Por ello el equipo, pensando en esas y otras cosas y en esta ocasión al mando del propio director del museo, Julián Zugazagoitia, se puso en contacto con el profesor Michael S. Engel, paleoentomólogo de la cercana Universidad de Kansas.

Pudieron consultarle sus dudas, en concreto, querían ver si se podía identificar la especie y a través de ello intentar precisar con más exactitud la época del año en la que se pintó el cuadro y también comprender el modo en que el insecto había pasado desapercibido para el artista.

Sin embargo el científico no pudo sacar conclusiones claras con los restos hallados, que eran insuficientes para precisar correctamente la especie.

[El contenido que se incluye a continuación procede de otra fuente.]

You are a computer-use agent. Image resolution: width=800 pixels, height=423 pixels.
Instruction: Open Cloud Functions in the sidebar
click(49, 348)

En cuanto a la propia existencia del insecto, el profesor Engel indicó que dado que no observaba trazo alguno de movimiento en la pintura circundante, era evidente que el animal ya aterrizó en el cuadro estando muerto, bien arrastrado por el viento o dejado caer desde arriba por un ave.

Quizá por eso el artista no advirtió la incidencia, como a lo mejor sí hubiera pasado si el saltamontes se hubiera puesto a patalear por salir de la pegajosa pintura.

O quién sabe, lo mismo sí llegó a darse cuenta y prefirió no retocar el cuadro y dejarlo como estaba pensando que nadie se daría cuenta.

Fuera como fuese, el caso es que desde ahora, el ya de por sí famoso cuadro tiene un punto adicional de atracción.

Debo advertiros para terminar, que si alguno tiene la ocasión de estar frente al original en el museo, tampoco os va a ser fácil descubrir el personaje oculto, pues es prácticamente inapreciable sin estar pegado al cuadro y además con lentes de aumento.